As more buckets are placed, there are fewer remaining empty slots, and searching for pilots becomes harder. Hence, PTHash uses \(n/\alpha > n\) slots to ensure there sufficiently many empty slots for the last pilots. This speeds up the search and reduces the values of the pilots. PHOBIC, on the other hand, uses relatively small parts of expected size 2500, so that the search for the last empty slot usually should not take much more than 2500 attempts. Nevertheless, a drawback of the greedy approach is that pilots values have an uneven distribution, making it somewhat harder to compress them while still allowing fast access (e.g., requiring the interleaved coding of PHOBIC).

Hash-evict⁵. In PtrHash, we instead use fixed width, single byte pilots. To achieve this, we use a technique resembling Cuckoo hashing (Pagh and Rodler 2001) that was also independently found in (Hermann 2023, 4.5). As before, buckets are greedily inserted from large to small. For some buckets, there may be no pilot in \([2^8]\) such that all its keys map to empty slots. When this happens, a pilot is found with the lowest weighted number of collisions. The weight of a collision with an element of a bucket of size \(s\) is \(s^2\), to prevent evicting⁶ large buckets, as those are harder to place. The colliding buckets are evicted by emptying the slots they map to and pushing them back onto the priority queue of remaining buckets. Then, the new bucket is inserted, and the next largest remaining or evicted bucket is processed.

In order to efficiently search for pilot vectors, we use a bitvector of taken slots. Additionally, we avoid infinite loops of evicted buckets by storing the 16 most recently placed buckets, and never displacing those.

3.3 Bucket Assignment Functions Link to heading

During construction, slots fill up as more buckets are placed. Because of this, the first buckets are much easier to place than the later ones, when only few empty slots are left. To compensate for this, we can introduce an uneven distribution of bucket sizes, so that the first buckets are much larger and the last buckets are smaller. FCH (Fox, Chen, and Heath 1992) accomplishes this by a skew mapping that assigns \(60\%\) of the elements to \(30\%\) of the buckets, so that those \(30\%\) are large buckets while the remaining \(70\%\) is small (Table 1). This is also the scheme used by PTHash.
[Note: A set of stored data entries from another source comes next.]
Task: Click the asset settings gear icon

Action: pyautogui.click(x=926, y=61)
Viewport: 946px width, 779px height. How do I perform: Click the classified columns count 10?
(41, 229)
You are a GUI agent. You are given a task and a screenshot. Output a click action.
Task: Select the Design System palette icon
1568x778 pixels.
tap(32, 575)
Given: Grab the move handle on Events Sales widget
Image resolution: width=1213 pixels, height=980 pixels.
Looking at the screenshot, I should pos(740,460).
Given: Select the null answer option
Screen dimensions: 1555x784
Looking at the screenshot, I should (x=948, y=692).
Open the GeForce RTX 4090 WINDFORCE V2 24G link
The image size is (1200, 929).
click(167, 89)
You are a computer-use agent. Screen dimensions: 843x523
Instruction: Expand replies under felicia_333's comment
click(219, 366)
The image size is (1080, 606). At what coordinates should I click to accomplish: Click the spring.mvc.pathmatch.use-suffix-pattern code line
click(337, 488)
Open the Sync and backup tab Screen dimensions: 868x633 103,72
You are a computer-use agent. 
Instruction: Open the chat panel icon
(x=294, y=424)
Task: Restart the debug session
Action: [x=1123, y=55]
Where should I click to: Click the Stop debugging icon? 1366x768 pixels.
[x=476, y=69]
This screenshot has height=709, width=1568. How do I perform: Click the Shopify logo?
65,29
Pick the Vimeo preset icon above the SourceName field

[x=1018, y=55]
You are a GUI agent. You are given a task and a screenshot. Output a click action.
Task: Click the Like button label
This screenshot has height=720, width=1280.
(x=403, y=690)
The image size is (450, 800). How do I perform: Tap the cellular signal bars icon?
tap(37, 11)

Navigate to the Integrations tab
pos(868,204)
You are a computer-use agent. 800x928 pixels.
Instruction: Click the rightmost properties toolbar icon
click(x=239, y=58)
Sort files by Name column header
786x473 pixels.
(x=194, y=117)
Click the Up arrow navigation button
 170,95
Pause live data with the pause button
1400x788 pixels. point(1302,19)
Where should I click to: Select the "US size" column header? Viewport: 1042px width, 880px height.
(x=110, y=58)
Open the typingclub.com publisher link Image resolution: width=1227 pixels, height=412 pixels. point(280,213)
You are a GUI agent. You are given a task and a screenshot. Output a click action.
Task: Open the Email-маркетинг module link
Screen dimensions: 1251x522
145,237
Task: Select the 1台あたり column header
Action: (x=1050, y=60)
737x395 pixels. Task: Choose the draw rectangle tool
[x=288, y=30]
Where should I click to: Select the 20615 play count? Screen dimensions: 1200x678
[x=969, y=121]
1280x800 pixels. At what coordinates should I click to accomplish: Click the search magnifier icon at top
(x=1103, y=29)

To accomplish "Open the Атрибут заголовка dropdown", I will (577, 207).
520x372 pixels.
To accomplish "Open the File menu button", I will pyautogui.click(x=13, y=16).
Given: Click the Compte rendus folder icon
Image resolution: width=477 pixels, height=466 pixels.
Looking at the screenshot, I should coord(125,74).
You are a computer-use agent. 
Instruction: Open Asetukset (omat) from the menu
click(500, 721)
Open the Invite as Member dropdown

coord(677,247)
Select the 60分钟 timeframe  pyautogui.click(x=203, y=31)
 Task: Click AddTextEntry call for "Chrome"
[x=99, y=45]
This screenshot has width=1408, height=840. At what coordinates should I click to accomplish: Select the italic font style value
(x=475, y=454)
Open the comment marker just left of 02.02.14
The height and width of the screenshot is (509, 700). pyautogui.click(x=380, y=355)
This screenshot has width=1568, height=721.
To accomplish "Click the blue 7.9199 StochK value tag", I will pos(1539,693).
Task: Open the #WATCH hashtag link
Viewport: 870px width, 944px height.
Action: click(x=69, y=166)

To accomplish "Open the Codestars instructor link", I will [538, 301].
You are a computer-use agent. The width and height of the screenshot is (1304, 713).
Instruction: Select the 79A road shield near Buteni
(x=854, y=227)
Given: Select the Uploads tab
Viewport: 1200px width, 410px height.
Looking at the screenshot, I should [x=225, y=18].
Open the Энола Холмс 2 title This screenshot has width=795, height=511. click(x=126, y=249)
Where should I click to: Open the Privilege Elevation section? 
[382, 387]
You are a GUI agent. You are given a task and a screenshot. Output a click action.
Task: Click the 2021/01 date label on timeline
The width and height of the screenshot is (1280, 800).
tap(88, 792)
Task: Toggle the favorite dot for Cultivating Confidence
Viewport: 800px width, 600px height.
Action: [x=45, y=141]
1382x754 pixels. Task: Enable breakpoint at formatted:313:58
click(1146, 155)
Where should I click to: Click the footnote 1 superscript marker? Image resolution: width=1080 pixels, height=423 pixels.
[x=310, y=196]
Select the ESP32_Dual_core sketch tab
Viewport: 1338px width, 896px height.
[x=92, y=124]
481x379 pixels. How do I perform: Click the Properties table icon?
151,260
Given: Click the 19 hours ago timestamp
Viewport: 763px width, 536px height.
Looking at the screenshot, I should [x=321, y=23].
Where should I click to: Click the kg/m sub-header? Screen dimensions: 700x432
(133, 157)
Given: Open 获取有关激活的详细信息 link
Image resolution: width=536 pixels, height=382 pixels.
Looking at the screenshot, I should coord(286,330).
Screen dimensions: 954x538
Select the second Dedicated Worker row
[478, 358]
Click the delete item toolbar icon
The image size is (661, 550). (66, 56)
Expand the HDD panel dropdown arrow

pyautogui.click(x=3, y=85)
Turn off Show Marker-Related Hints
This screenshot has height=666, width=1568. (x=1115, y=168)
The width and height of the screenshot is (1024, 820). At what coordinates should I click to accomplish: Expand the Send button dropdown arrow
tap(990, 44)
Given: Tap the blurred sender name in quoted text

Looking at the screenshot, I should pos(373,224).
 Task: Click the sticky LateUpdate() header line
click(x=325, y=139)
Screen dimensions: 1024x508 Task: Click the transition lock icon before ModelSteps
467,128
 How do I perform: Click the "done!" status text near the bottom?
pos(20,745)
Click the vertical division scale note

The optimal bucket function. PHOBIC (Hermann et al. 2024a) provides a more thorough analysis and uses the optimal function \(\gamma_p(x) = x + (1-x)\ln (1-x)\) when the target load factor is \(\alpha=1\). A small modification is optimal for \(\alpha<1\) (Hermann et al. 2024b, Appendix B), but for simplicity we only consider the original \(\gamma_p\). This function has derivative 0 at \(x=0\), so that many \(x\) values map close to 0. In practice, this causes the largest buckets to have size much larger than \(\sqrt S\). Such buckets are hard to place, because by the birthday paradox they are likely to have multiple elements hashing to the same slot. To fix this, PHOBIC ensures the slope of \(\gamma\) is at least \(\varepsilon=1/\big(5 \sqrt S\big)\) by using \(\gamma_{p,\varepsilon(x)} = x + (1-\varepsilon)(1-x)\ln(1-x)\) instead. For simplicity in the implementation, we fix \(\varepsilon = 1/{2^8}\), which works well in practice.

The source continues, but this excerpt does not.